I learned the killer interview question not from an HR manual, but a former boss; and it worked like a charm.

Adman Bill Kircher, founder of Fixation Marketing, posed the killer question at the close of every candidate interview he conducted. 

With it, he built an exceptionally creative, productive and tight-knit team; one that attracted loyal and prestigious clients, enjoyed a reputation for high quality, and earned handsome profits.

His killer interview question: What book are you reading right now?

What makes the question killer?

It's simple. Candidates didn't have to ask Bill for clarification.

It's tricky. The qualifier "right now" essentially disqualified as honest answers To Kill a Mockingbird, Of Mice and Men, Lord of the Flies, and other sophomore-year reading assignments.

It's decisive. Hesitation, blank stares, or answers like "I mostly watch TV" eliminated candidates from consideration.

It's nondiscriminatory. Any title sufficed as a correct answer. Bill didn't care what you read, as long as it was sandwiched between two boards. After all, John F. Kennedy loved From Russia with Love. Ronald Reagan raved at a news conference about The Hunt for Red October. And friends spotted James Joyce in a cafe once reading Gentlemen Prefer Blondes.

Reading books proved to Bill's thinking a job candidate was curious, diligent, self-caring and culturally engaged.

And his results proved he was spot on.

Wednesday, September 16, 2015

Emotion Trumps Promotion

Think B2B branding's about promoting product features? 

Think again.

Research firm CEB recently asked 3,000 B2B buyers whether they can tell one company's brands from another's, based on product features.

86% cannot.

More importantly, CEB's study revealed B2B buyers have stronger emotional ties to business brands than their B2C cousins have to consumer brands.

Why? 

Because buying the right brand can make them heroes; and buying the wrong one can make them unemployed.

In fact, for B2B buyers, "business value" has only half the importance "personal value" does, the study shows.

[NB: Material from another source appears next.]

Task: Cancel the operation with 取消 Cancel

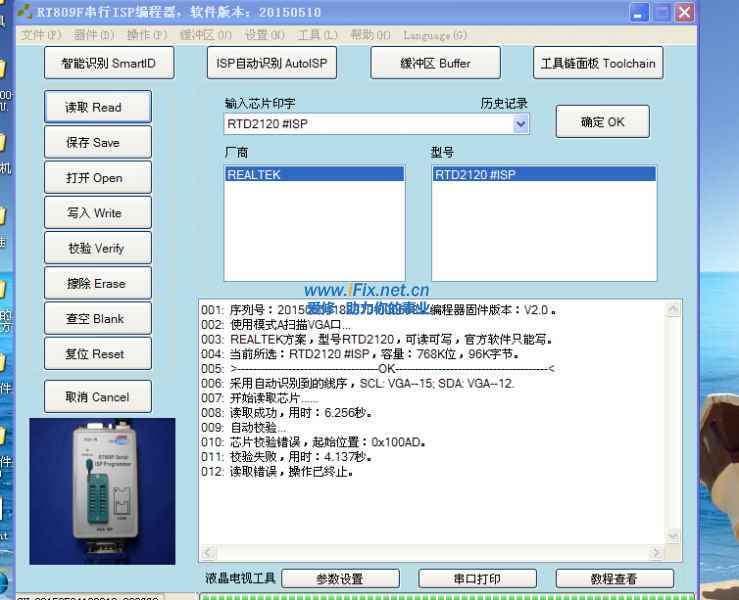Action: point(97,397)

B2B buyers, in addition, are eight times more likely to pay a premium price for brands that offer "personal value."

Friday, September 4, 2015

Watch Those Weasel Words

Weasel words—defaults for bureaucrats and politicians—are qualifiers that nervous speakers and writers bank on for cover.

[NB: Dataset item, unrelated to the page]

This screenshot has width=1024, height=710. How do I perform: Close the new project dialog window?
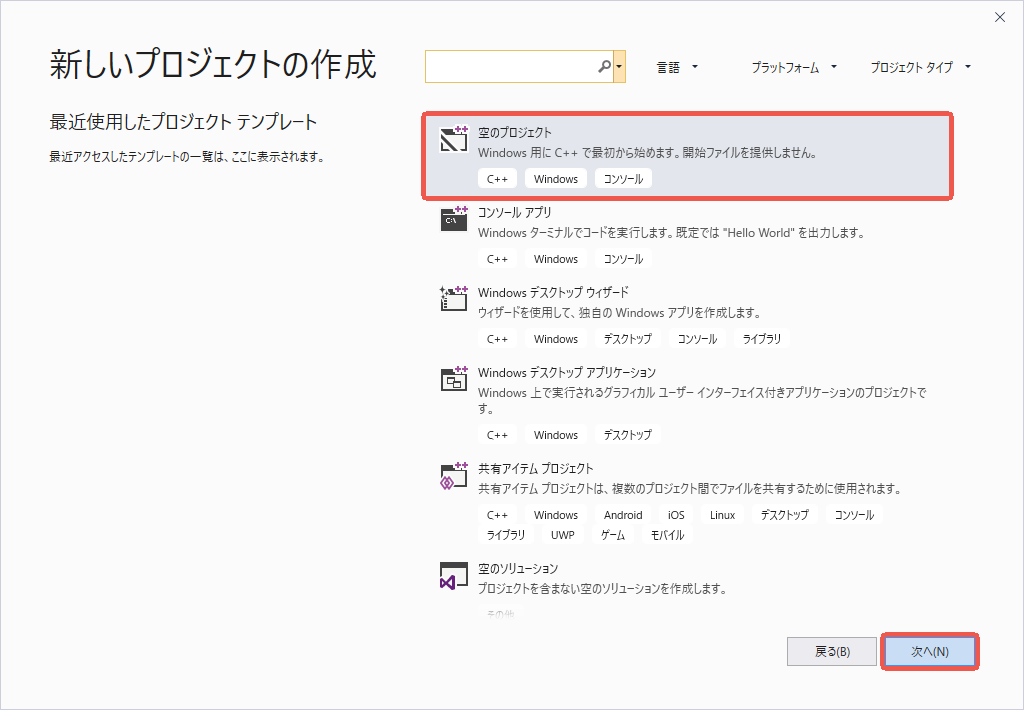(999, 17)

Avoid them, because the more you water down thoughts with weasel words, the less clear and certain your speech and writing become.

For example, instead of saying, IT possibly seems to have suggested that Aptly may no longer be supported after December 31, say IT may no longer support Aptly after December 31.

At the same time, avoid absolutes like always, never, will not, cannot and nothing is worse than.

Avoid statements like, Nothing is worse than displaying your password. Really? What about your company's recent job-cuts, the drought in California, or Syria's civil war?

Sunday, August 2, 2015

Aim for the Heart

You'll earn an inimitable advantage over competitors if you link your brand with customers' hearts, says Michael Hinshaw, a customer experience specialist, in CMO.

Hinshaw cites research from The Disney Institute showing that companies that rouse good feelings have customers three times more likely to repurchase a company's products than the customers of other companies.

Customers develop feelings about your brand based on experiences with it. And try as you might to win them over with slogans, cheap prices, bribes or warranties, feelings are facts for customers, Hinshaw says.

So how do you forge heart-felt ties with your brand?
  • Learn the features of your brand that customers care about. Do they care about choice, reliability, durability, speed, comfort, convenience, neatness, or other features? Delivering unimportant features well won't improve how customers feel.
  • Track each customer's expectations of your performance on these features. Customers' expectations differ at different times, and for different transactions, Hinshaw says. To catch a customer's fancy, you need to meet her expectations in the moment. At first, you might have to show the customer that your products are fun and safe (you market party favors, for example); while at a later time, that you can deliver them overnight, in any style and color (just in time for a birthday).